◆ Extracted text ◆
Bangladesh is paving the way for its entrance into the BRI and China is interested in consolidating its presence in South Asia, since for China control of this region means dominating all of Asia. However, to be admitted into the BRI, Bangladesh is required to improve its financial system, reduce corruption and settle its political environment.
The advantages Bangladesh may have from its entrance into the BRI are:
- Transit fees
- Economic aid, investments and loans
- Infrastructural modernisation
- Economic complementarity
- Regional energetic cooperation.
- Bangladesh-India relations in Modi’s era
Since Sheikh Hasina and Narendra Modi took power in their respective countries, bilateral relations have begun to flourish.
The first meeting between the two leaders, in 2015, produced unexpected results. On that occasion the ratification of the Land Boundary Agreement (LBA) was welcomed as a historic event and the beginning of a new phase in Bangladesh-India relations, considering that border demarcations had been unresolved since 1947. India and Bangladesh exchanged 162 enclaves distributed along the borders.  Previous attempts to resolve the problem had collapsed, due to the complex bilateral relations between India and those nations which, like India, were ultimately spawned by the end of the British colonial empire in South Asia. In spite of India’s remarkable support towards Bangladesh’s independence, several long pending questions regarding border security, land, water and illegal migration remain unresolved.
In India, the ratification of any territorial settlement involving Pakistan (and Bangladesh as formerly part of Pakistan) requires a constitutional amendment to be passed in both chambers of parliament, unlike Bangladesh, where a similar impediment does not exist. Previous attempts to amend the Indian constitution in view of a territorial agreement, in 1958 and 1974, faced opposition in parliament, besides the opposition of the Indian states of Assam and West Bengal, and failed. Nowadays, good relations with its eastern neighbour are vital for India, given the critical relations with Pakistan, and China’s increasing influence along the east and west wings of South Asia and in Afghanistan.
Modi was able to capitalise on the perspective of economic advantages arising from a climate of regional cooperation. The key of his success was the involvement of Assam and West Bengal in the border negotiations. However, if the LBA was reached in 2015, little progress was made in resolving the other huge pending issue, the Teesta river question.
Sheikh Hasina visited India, for the first time in seven years, from 7 to 10 April 2017. She was given a warm reception by Prime Minister Narendra Modi.
During an intensive series of meetings and negotiations the representatives of the two countries signed 22 agreements in the fields of regional cooperation, connectivity, energy and defence, and four MoU on bilateral judicial cooperation, peaceful use of outer space, coastal route and protocol route. India extended a US$ 5 billion credit to Bangladesh, the largest line of credit opened on a single occasion. Also, India extended to Bangladesh a specific line of credit of US$ 500 million to buy Indian arms.
Although not scheduled, the Teesta waters issue was discussed. On 7 April 2017 Bengal’s chief minister Mamata Banerjee proposed to share the waters of other rivers, like the Torsa River, and suggested that the two countries set up a commission to ascertain the quantity of water flowing through the river and establish the respective division. Narendra Modi, in the presence of chief minister Mamata Banerjee, assured Sheikh Hasina that an «early resolution» to the Teesta river dispute would be reached.

◆ Requirement 1 ◆
Reproduce the passage of the Bangladesh-India relations text starting at "Bangladesh is paving" and ending at "its political environment.".
◆ Requirement 2 ◆
According to the text on Bangladesh-India relations, how large was the line of credit India extended to Bangladesh specifically for buying Indian arms?

◆ Recorded information ◆
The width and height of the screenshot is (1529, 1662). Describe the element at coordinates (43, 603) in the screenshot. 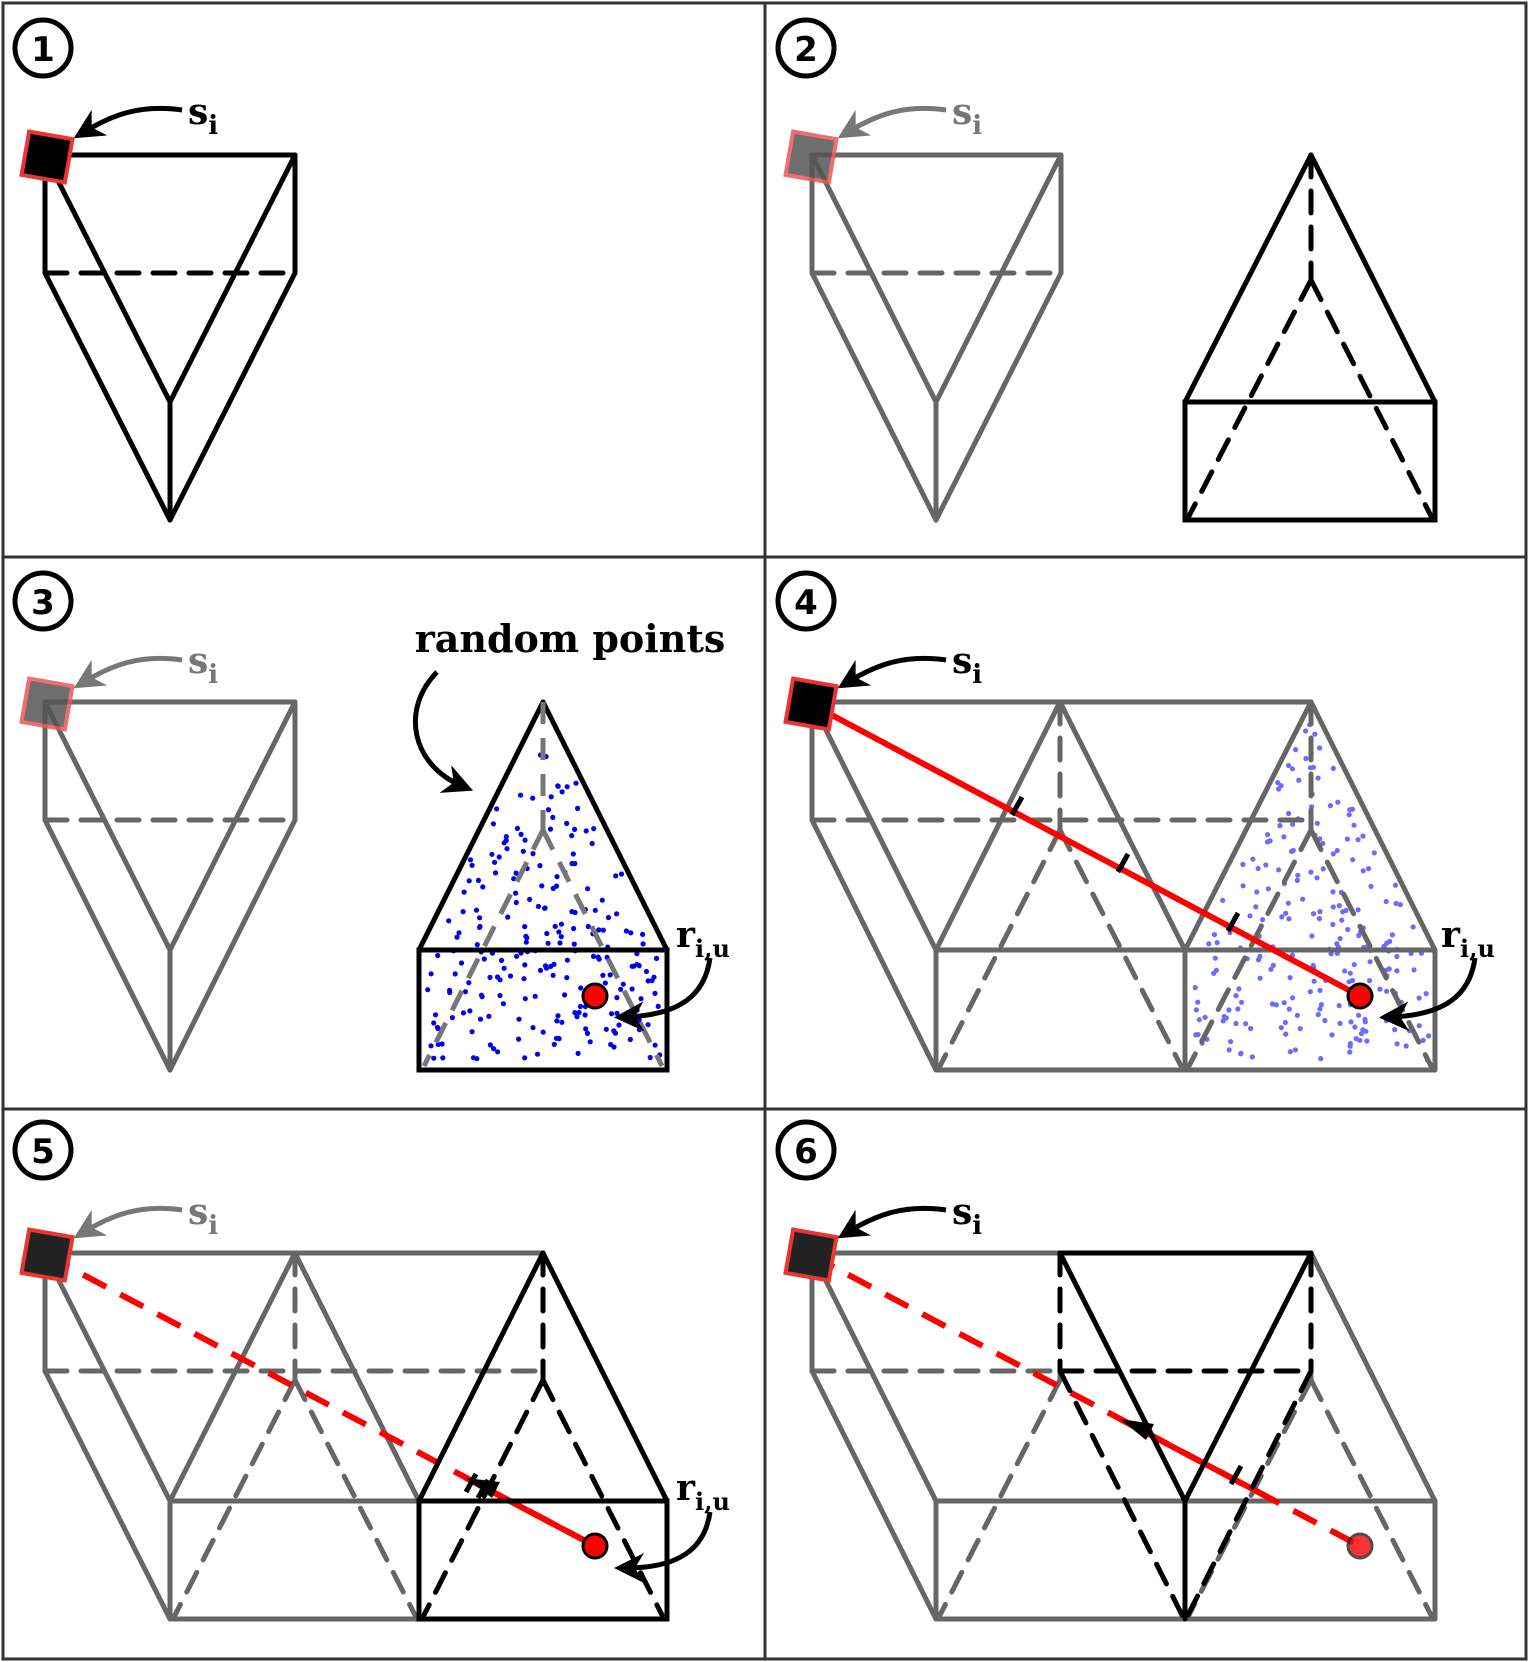

I see `panel-3-number: 3` at that location.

◆ Expected answer 1 ◆
Bangladesh is paving the way for its entrance into the BRI and China is interested in consolidating its presence in South Asia, since for China control of this region means dominating all of Asia. However, to be admitted into the BRI, Bangladesh is required to improve its financial system, reduce corruption and settle its political environment.

◆ Expected answer 2 ◆
US$ 500 million.